Fig 6-4 Implant placed between cortical plates following ridge remodelling, depicting a difference in the angles between the implant and the long axis of crown.
Fig 6-5 CT scan showing angulation between the abutment determined by the future tooth position and the planned implant positioned ideally within the available bone. The labial aspect of the proposed restoration is identified by the radiopaque marker. The palatal aspect of the prosthetic envelope is identified by the position of the mandibular incisor.
Special Clinical Considerations
Aesthetics are of utmost importance, particularly in patients with high smile-lines. The emergence profile, gingival margin and interdental papilla become disproportionately important.
Adequate assessment of the type of gingival–alveolar complex becomes quite important. Patients with thick alveolar ridges, where the roots are not palpable and not prominent, are less difficult to treat. This is because the collapse of the labial plate is less likely following tooth loss. It is often associated with flat, thick gingival margins (Fig 6-6).
Fig 6-6 Patient with flat gingival margins and low papillary height.
This is in contrast with those patients who have prominent roots that are palpable and protrude from interdental depressions. The cortical plate surrounding the vestibular aspect of the roots is thin or non-existent and resorbs rapidly to the level of the interdental bone once the supporting tooth is lost. These patients are more difficult to treat because some form of re-contouring is often required. Caution should also be exercised if immediate implants are being considered because of the risk of resorption.
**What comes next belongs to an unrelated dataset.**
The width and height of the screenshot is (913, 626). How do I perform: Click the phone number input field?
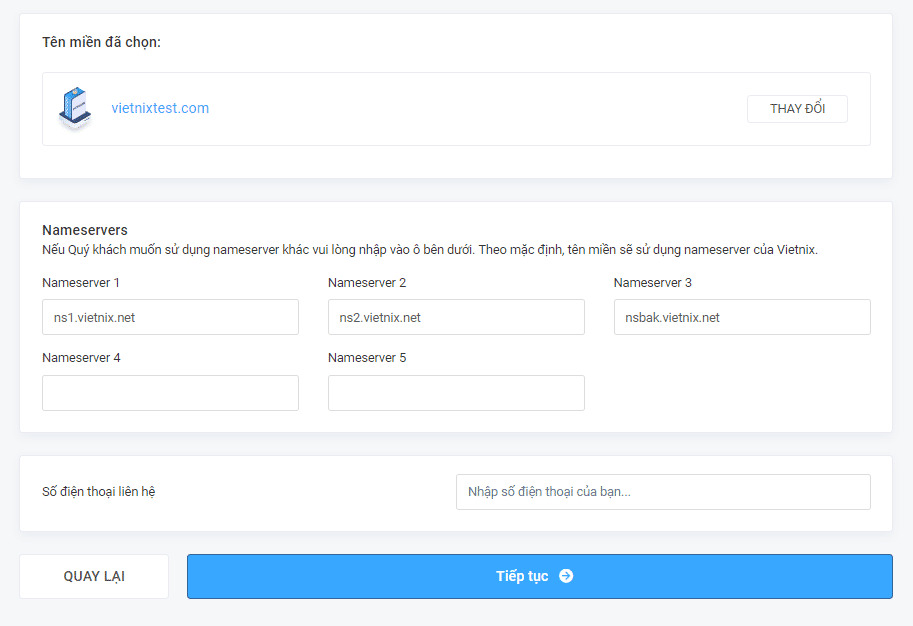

Scalloping of the gingival margin is associated with this type of patient with prominent roots and is indicative of high interdental levels of bone and recession of the vestibular bone (Fig 6-7; see also Fig 6-2).
Fig 6-7 Patient with scalloped gingival margins and significant papillary height.
Support of the upper lip is also a consideration where multiple tooth replacement is necessary. The position of the naso-palatine canal becomes significant when replacing central incisors. It is in this area that bone expansion is most commonly carried out, to enable implants to be placed in the narrow ridges resulting from labial bone loss and to re-contour the labial plate to re-establish an aesthetic ridge form for the emergence profile. Autogenous onlay bone grafts are commonly used, with aesthetics being the primary indication even in situations where adequate bone is present for functional support. CT scans provide an opportunity to examine the underlying morphology and assist in making clinical decisions regarding possible future remodelling of bone (Figs 6-8–6-13).
Fig 6-8 Three-dimensional reconstruction of a CT scan showing minimal scalloping of labial bone. It is possible that less remodelling will be noted in this case.